Frozen shoulder (sometimes called adhesive capsulitis) is when a shoulder becomes painful and progressively stiffens.

There are 2 types:

Primary – where the cause is not known.

Secondary – following surgery, injury, or related to a medical condition such as diabetes, hypothyroidism, or metabolic syndrome.

The symptoms include an increase in pain, and gradual decrease in range of motion caused by stiffening of the joint capsule. This stiffening can make overhead activities such as hanging out clothes, dressing, brushing hair and particularly fastening items behind the back difficult.

Frozen shoulders go through 3 phases:

Acute/freezing phase: Gradual onset of shoulder pain, with sharp pain at extremes of movement, and pain at night with sleep

Frozen phase: Pain lessens (might just be at the end of range) with progressive loss of shoulder movement.

Thawing phase: Spontaneous, progressive improvement in range of motion.

Frozen shoulder can sometimes have a slow recovery. Occasionally, people will have pain for over a year – although many people can recover more quickly. The good news is that it does improve. Effective diagnosis and treatments can shorten the duration of symptoms.

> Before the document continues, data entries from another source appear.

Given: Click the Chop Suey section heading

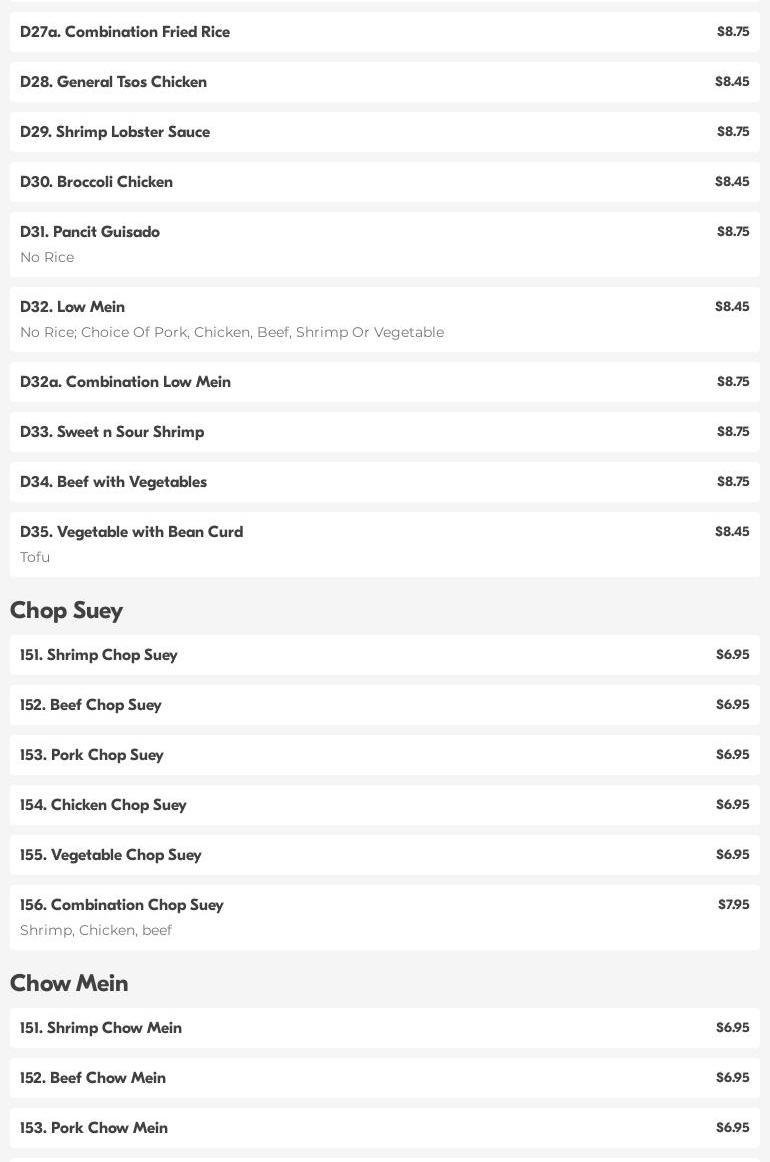Looking at the screenshot, I should [x=67, y=610].
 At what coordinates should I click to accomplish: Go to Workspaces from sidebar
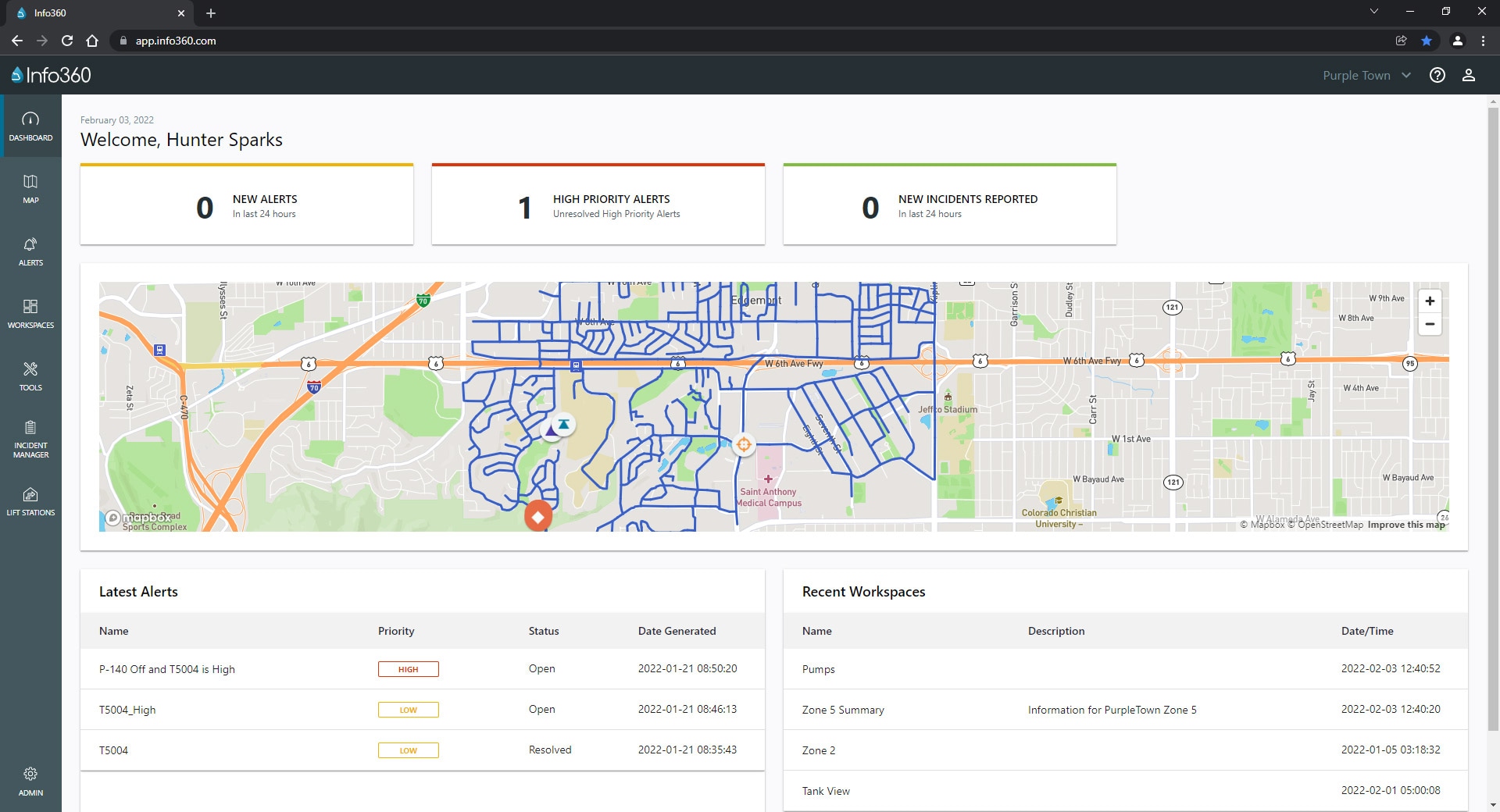(x=30, y=313)
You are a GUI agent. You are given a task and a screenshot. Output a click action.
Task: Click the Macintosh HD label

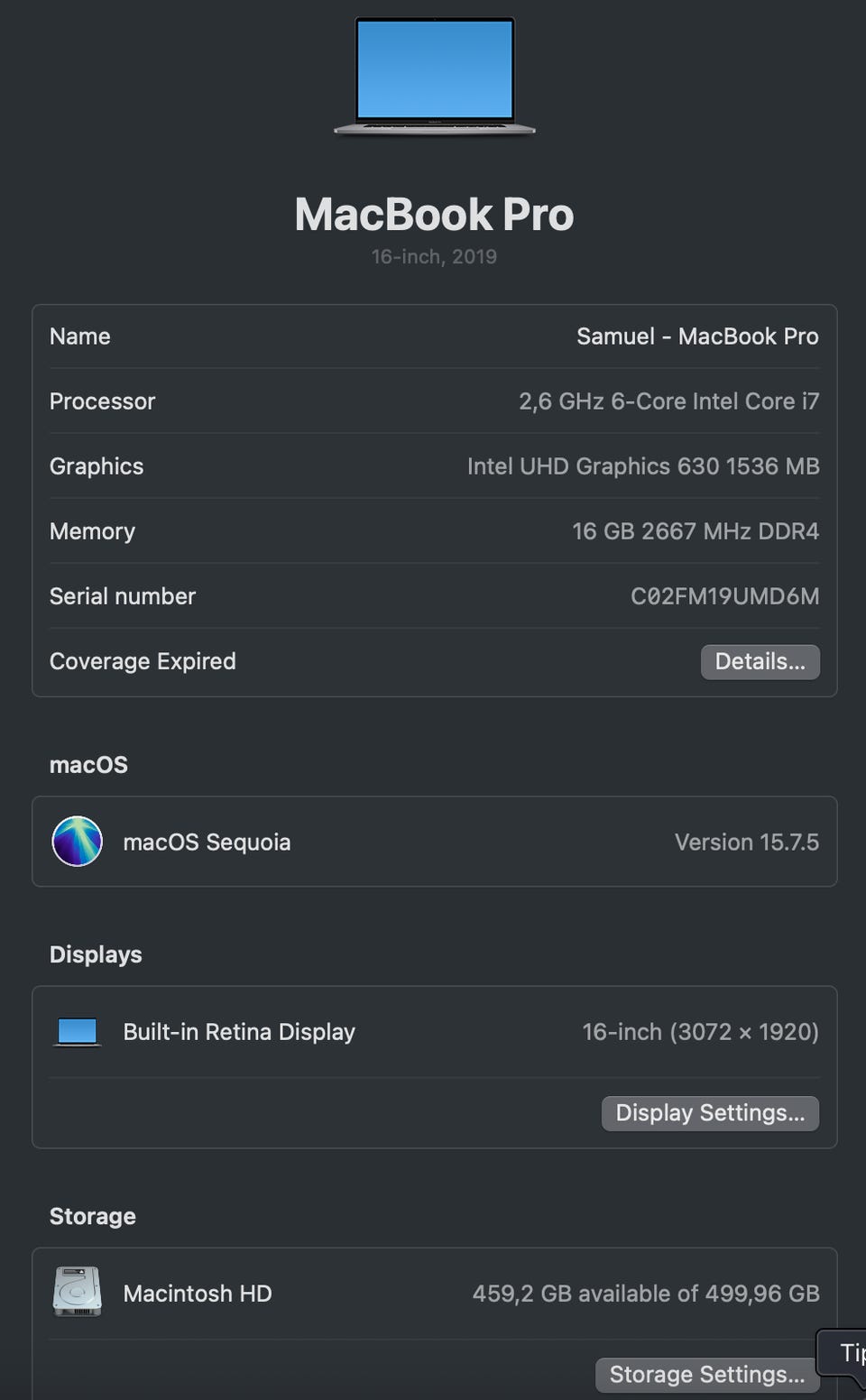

Your physiotherapist can firstly advise you whether or not it is a frozen shoulder. It can mimic other shoulder problems, such as rotator cuff tendinopathies, which require different treatment. Then you’ll be given a treatment program including stretches to regain movement. Once the pain and stiffness has improved the physiotherapist will be able to guide you back to your sport and your general activities.